Yeah.  Guess I was feeling a mite creative tonight.  I’m so happy I pulled this off.  Yes, I want very much to be accepted, but at the same time, just getting this application in the mail was a huge step for me.  The closest I’ve ever gotten to applying for something like this was downloading the application, putting it in a folder … and then thinking how hard it would be to find someone to write a recommendation … or how none of my writing really seemed ‘right’ for what ‘they’ would want to see … you know, basically talking myself out of applying.  And I didn’t do that this time.  And that feels better than wonderful.


¹Thank goodness for the all-night post office … but only for a little while longer.  On May 9th, all that late-night fun comes to an end.  They’ll be closing their doors at 10.  Very sad story.

What’s in a name?

I am the middle child, but the first daughter.  I have a name I’ve grown to like … but I did have to grow to like it.

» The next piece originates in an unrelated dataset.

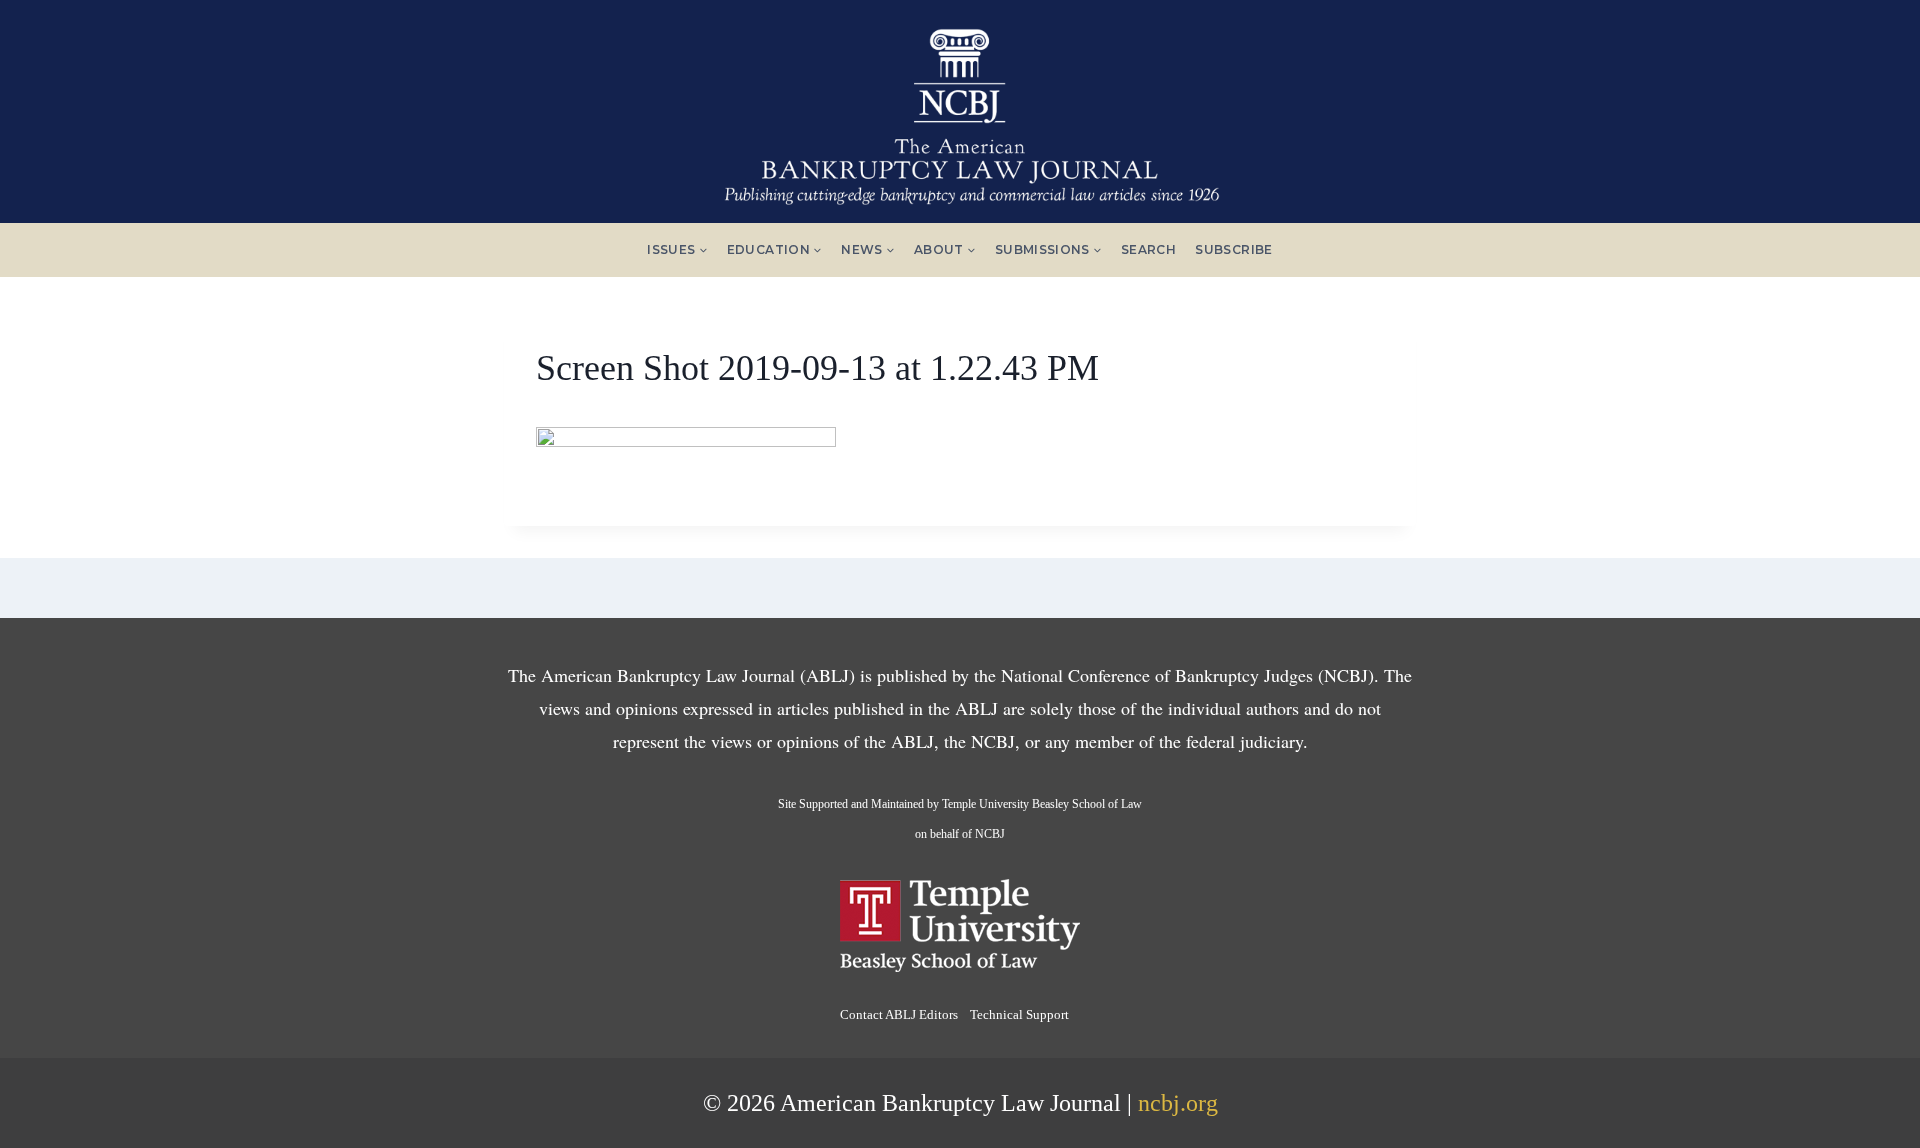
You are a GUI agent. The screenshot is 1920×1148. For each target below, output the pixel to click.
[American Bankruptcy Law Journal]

Part of what I didn’t like was that it doesn’t really come from anywhere.  My brother’s name comes from my mother; my sister is named for a movie star.  And then there’s my name.  And then I remembered this:

Cathy Song (b. 1955 — )
from Lost Sister

In China,
even the peasants
named their first daughters
the stone that in the far fields
could moisten the dry season,
could make men move mountains
for the healing green of the inner hills
glistening like slices of winter melon.

And I read that and I think …   Jade?  Who would I be as a Jade?  I can’t imagine.  Ok, Song’s talking about a Chinese custom, not an African American one, but still.  I think this means my sister would be ‘Pearl,’ which I also can’t imagine.

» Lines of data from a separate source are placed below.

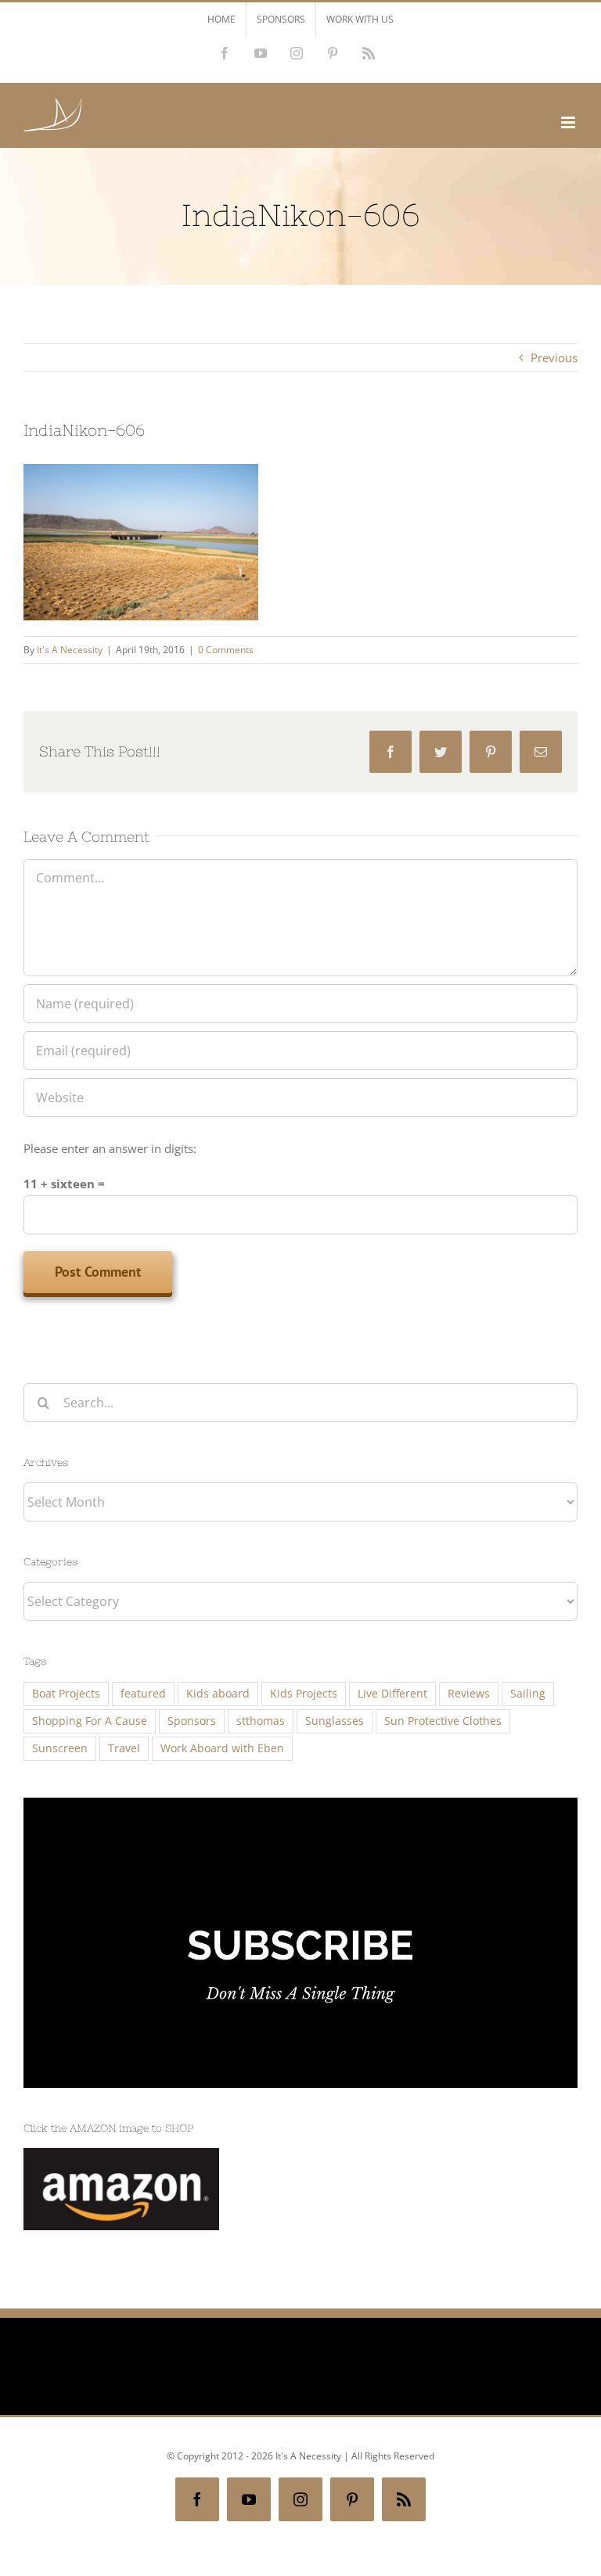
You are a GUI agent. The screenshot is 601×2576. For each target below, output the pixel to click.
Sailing (527, 1694)
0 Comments (226, 649)
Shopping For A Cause (89, 1721)
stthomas (260, 1721)
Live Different (392, 1694)
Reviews (469, 1694)
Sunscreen (60, 1748)
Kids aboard (218, 1694)
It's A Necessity (70, 649)
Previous (554, 357)
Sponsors (191, 1721)
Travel (124, 1748)
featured (143, 1694)
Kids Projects (303, 1694)
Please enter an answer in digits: (109, 1148)
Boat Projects (66, 1694)
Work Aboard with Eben (222, 1748)
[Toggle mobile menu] (569, 122)
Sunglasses (334, 1721)
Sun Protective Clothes (443, 1721)
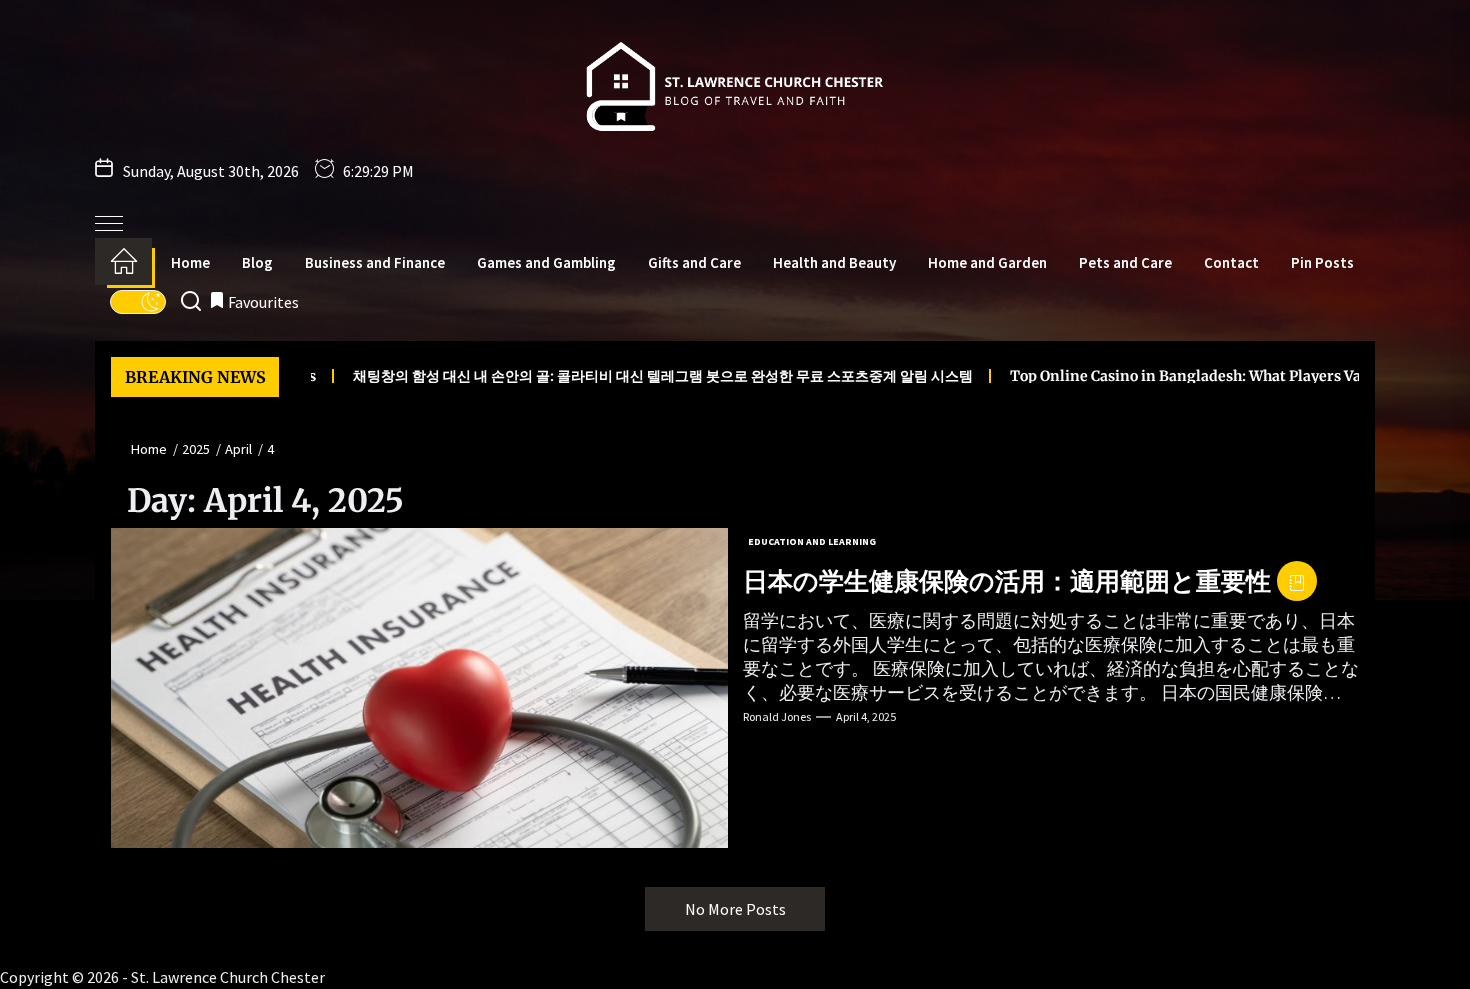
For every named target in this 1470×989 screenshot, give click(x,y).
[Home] (123, 262)
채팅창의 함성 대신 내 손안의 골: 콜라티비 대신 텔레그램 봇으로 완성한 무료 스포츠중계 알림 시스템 (607, 376)
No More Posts (735, 909)
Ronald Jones (777, 716)
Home (190, 262)
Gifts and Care (694, 262)
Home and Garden (987, 262)
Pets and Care (1125, 262)
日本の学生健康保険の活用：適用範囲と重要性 (1007, 581)
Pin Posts (1322, 262)
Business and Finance (375, 262)
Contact (1231, 262)
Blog (257, 262)
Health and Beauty (834, 262)
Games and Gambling (546, 262)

Jade.  No, she really isn’t me.  I’d have been some totally other woman with that name.  And think of all the things I’d have missed. 

(I wouldn’t have met cute, underground-rocker boys in Prague who couldn’t get ‘Stacie’ and so called me ‘Anastasia’ in their deep, cigarette-scratchy voices instead.  I wouldn’t have had Annabell calling me ‘Daisy’ all the years she was my student, seeing my name on the board and asking — every time — “Daisy, why you spell your name so it looks like Stacie?”  And so many other things missed.)

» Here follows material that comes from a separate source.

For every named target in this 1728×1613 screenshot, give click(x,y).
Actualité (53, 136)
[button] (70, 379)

And, too, my middle name comes from my mother.  And it certainly isn’t as though my first name was pulled out of a hat or some such random selection.   No.  My mother, the former actress, was very aware of the power of names, was careful which ones she chose for her children.  So here I am: not Jade, not Stephanie, not even Anastasia.  Stacie.  (I want to write ‘Plain and Tall’ after that, but only the ‘tall’ part rings true now.  I could once have been thought plain, but those days are long gone!)

So it seems that, yet again, my mother really knew best!